* Your task *
What you return has to match the listing below line for line.

* Data records *

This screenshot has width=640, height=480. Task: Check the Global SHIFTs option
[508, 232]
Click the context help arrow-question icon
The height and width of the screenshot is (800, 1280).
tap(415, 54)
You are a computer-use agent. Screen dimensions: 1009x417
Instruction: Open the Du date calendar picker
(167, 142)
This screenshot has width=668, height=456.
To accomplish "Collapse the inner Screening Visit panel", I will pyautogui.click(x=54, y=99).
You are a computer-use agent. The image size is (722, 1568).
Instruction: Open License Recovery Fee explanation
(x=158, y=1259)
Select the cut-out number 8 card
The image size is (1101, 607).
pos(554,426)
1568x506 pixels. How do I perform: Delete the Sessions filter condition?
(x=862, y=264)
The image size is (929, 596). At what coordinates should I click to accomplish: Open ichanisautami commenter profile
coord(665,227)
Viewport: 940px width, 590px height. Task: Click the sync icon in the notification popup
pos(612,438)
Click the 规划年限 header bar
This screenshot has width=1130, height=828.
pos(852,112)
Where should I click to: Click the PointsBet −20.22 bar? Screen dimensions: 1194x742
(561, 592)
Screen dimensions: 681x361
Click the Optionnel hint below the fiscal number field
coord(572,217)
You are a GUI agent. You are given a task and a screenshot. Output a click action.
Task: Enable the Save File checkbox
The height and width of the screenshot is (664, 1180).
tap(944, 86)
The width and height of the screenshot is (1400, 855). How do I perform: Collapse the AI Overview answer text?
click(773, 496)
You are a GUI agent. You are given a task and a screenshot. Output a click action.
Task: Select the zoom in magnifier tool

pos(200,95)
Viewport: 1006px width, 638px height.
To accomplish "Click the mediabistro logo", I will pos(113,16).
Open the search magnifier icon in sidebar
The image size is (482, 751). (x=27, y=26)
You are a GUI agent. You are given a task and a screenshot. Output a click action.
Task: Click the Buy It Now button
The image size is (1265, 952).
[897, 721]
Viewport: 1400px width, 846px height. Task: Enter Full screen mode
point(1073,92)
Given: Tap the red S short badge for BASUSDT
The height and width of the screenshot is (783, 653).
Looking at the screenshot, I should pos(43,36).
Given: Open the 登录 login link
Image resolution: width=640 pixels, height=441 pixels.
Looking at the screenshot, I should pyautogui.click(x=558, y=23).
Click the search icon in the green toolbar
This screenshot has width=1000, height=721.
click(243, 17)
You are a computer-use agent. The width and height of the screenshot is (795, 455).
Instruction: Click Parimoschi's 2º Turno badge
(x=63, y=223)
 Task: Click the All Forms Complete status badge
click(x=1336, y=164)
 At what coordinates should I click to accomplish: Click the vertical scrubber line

* Exercise result *
This screenshot has width=640, height=480. Task: Check the Global SHIFTs option
[508, 232]
Click the context help arrow-question icon
The height and width of the screenshot is (800, 1280).
tap(415, 54)
You are a computer-use agent. Screen dimensions: 1009x417
Instruction: Open the Du date calendar picker
(167, 142)
This screenshot has width=668, height=456.
To accomplish "Collapse the inner Screening Visit panel", I will pyautogui.click(x=54, y=99).
You are a computer-use agent. The image size is (722, 1568).
Instruction: Open License Recovery Fee explanation
(x=158, y=1259)
Select the cut-out number 8 card
The image size is (1101, 607).
pos(554,426)
1568x506 pixels. How do I perform: Delete the Sessions filter condition?
(x=862, y=264)
The image size is (929, 596). At what coordinates should I click to accomplish: Open ichanisautami commenter profile
coord(665,227)
Viewport: 940px width, 590px height. Task: Click the sync icon in the notification popup
pos(612,438)
Click the 规划年限 header bar
This screenshot has width=1130, height=828.
pos(852,112)
Where should I click to: Click the PointsBet −20.22 bar? Screen dimensions: 1194x742
(561, 592)
Screen dimensions: 681x361
Click the Optionnel hint below the fiscal number field
coord(572,217)
You are a GUI agent. You are given a task and a screenshot. Output a click action.
Task: Enable the Save File checkbox
The height and width of the screenshot is (664, 1180).
tap(944, 86)
The width and height of the screenshot is (1400, 855). How do I perform: Collapse the AI Overview answer text?
click(773, 496)
You are a GUI agent. You are given a task and a screenshot. Output a click action.
Task: Select the zoom in magnifier tool

pos(200,95)
Viewport: 1006px width, 638px height.
To accomplish "Click the mediabistro logo", I will pos(113,16).
Open the search magnifier icon in sidebar
The image size is (482, 751). (x=27, y=26)
You are a GUI agent. You are given a task and a screenshot. Output a click action.
Task: Click the Buy It Now button
The image size is (1265, 952).
[897, 721]
Viewport: 1400px width, 846px height. Task: Enter Full screen mode
point(1073,92)
Given: Tap the red S short badge for BASUSDT
The height and width of the screenshot is (783, 653).
Looking at the screenshot, I should pos(43,36).
Given: Open the 登录 login link
Image resolution: width=640 pixels, height=441 pixels.
Looking at the screenshot, I should pyautogui.click(x=558, y=23).
Click the search icon in the green toolbar
This screenshot has width=1000, height=721.
click(243, 17)
You are a computer-use agent. The width and height of the screenshot is (795, 455).
Instruction: Click Parimoschi's 2º Turno badge
(x=63, y=223)
 Task: Click the All Forms Complete status badge
click(x=1336, y=164)
 At what coordinates should I click to accomplish: Click the vertical scrubber line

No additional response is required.